TASK INSTRUCTIONS:
Repeat everything in the data exactly except images.
+-------+
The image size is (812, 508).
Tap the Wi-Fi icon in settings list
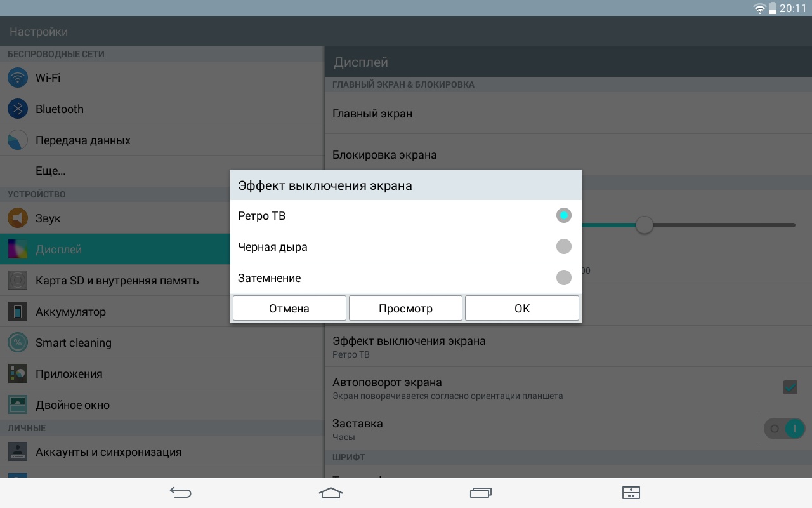pyautogui.click(x=18, y=78)
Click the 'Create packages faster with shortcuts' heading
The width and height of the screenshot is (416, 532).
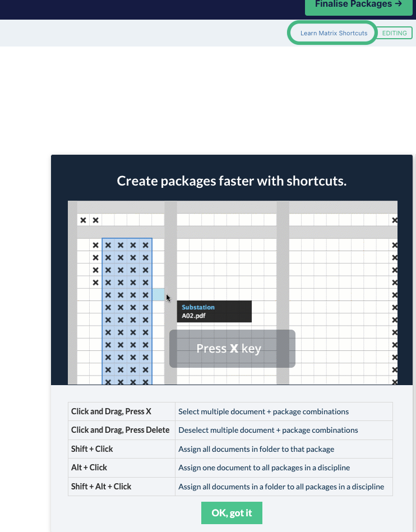click(x=232, y=181)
+-------+
OUTPUT FOR THIS TASK:
The image size is (812, 508).
Tap the Wi-Fi icon in settings list
pyautogui.click(x=18, y=78)
Click the 'Create packages faster with shortcuts' heading
The width and height of the screenshot is (416, 532).
click(x=232, y=181)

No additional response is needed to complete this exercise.